Apesar de terem desabado 23,5% no segundo trimestre, as vendas de imóveis terminaram o primeiro semestre com queda de apenas 2,2%, em todo o país, na comparação com o mesmo período de 2019. Porém as vendas cresceram nas regiões Sul (15,1%), Norte (10,3%) e Nordeste (6,2%). A maior queda foi observada na região Centro-Oeste (12,8%), seguida pelo Sudeste (9,6%). Os dados são de levantamento feito pela Câmara Brasileira da Indústria da Construção (CBIC) e pelo Serviço Nacional de Aprendizagem Industrial (Senai). A pesquisa abrangeu 132 municípios, sendo 19 capitais.

Redução salarial é prorrogada

O presidente Jair Bolsonaro prorrogou por mais dois meses o programa que permite que empresas e trabalhadores negociem acordos de suspensão dos contratos de trabalho ou de redução salarial. O decreto que estende a medida, que foi instituída pela Medida Provisória nº 936, foi publicado em edição extra do Diário Oficial da União (DOU). Além disso, o presidente anunciou a decisão por meio das redes sociais.
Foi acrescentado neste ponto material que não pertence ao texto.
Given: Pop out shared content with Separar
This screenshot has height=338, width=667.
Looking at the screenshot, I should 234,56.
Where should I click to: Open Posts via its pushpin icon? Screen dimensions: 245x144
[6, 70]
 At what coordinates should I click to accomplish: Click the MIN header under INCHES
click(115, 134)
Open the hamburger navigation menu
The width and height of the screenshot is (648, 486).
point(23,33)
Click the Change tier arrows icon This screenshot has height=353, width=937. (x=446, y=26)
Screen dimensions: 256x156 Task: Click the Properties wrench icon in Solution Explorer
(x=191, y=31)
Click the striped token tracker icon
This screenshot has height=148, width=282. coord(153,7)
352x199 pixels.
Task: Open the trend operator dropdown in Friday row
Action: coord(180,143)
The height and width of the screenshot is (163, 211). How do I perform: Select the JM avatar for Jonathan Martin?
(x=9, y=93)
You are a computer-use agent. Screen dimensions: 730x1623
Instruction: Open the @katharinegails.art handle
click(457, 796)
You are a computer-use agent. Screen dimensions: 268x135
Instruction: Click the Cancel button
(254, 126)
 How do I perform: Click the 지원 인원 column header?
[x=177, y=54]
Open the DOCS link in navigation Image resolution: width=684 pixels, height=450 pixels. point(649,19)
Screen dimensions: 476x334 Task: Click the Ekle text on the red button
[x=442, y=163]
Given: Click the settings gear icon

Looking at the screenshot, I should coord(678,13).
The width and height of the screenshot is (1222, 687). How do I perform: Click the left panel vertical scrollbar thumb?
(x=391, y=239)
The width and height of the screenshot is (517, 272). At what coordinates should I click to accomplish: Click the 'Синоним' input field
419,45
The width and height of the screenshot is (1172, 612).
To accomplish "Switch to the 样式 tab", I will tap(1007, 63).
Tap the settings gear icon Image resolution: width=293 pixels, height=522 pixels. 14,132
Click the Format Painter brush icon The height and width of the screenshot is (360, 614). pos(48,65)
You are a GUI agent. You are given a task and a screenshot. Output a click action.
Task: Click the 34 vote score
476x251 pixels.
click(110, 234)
A prorrogação havia sido antecipada na última sexta-feira pelo ministro da Economia, Paulo Guedes. “O Brasil voltou a gerar empregos, mas alguns setores ainda estão com dificuldades para retomar 100% de suas atividades. Por isso, assinei o Decreto 10.470/2020 prorrogando o Benefício Emergencial por mais dois meses. Serão cerca de 10 milhões de empregos preservados”, disse o presidente, ao confirmar a decisão.

Bolsonaro divulgou a medida em gravação feita ao lado do ministro Paulo Guedes e do secretário especial de Previdência e Trabalho do Ministério da Economia, Bruno Bianco. “A saúde não pode ficar dissociada do emprego”, afirmou o presidente.

Anunciado em abril, o programa permite a redução de salários em troca de preservação das vagas de trabalho por período equivalente ao da diminuição da renda dos empregados. A MP 936, no entanto, só foi sancionada e transformada em lei no início de julho. Inicialmente, ela previa a suspensão dos contratos de trabalho por até dois meses e a redução da jornada e de salários em até 70% por até três meses.

Em 14 de julho, o governo publicou a primeira prorrogação do programa, elevando para até quatro meses o período em que as empresas poderiam reduzir jornada e salário dos funcionários, e também fazer a suspensão dos contratos. Com o decreto publicado ontem, a restrição pode chegar a seis meses.

Durante a vigência dos acordos, a União entra com uma contrapartida para ajudar a complementar a renda dos trabalhadores até o limite do seguro-desemprego (R$ 1.813). O gasto estimado com o pagamento dos benefícios é de R$ 51,6 bilhões. Até agora, no entanto, foram desembolsados R$ 20,7 bilhões, o que permite ampliar o período em que as medidas podem ser tomadas com compensação pelo governo federal. Até agora, foram registrados 16 milhões de acordos, com impacto para 9,6 milhões de trabalhadores.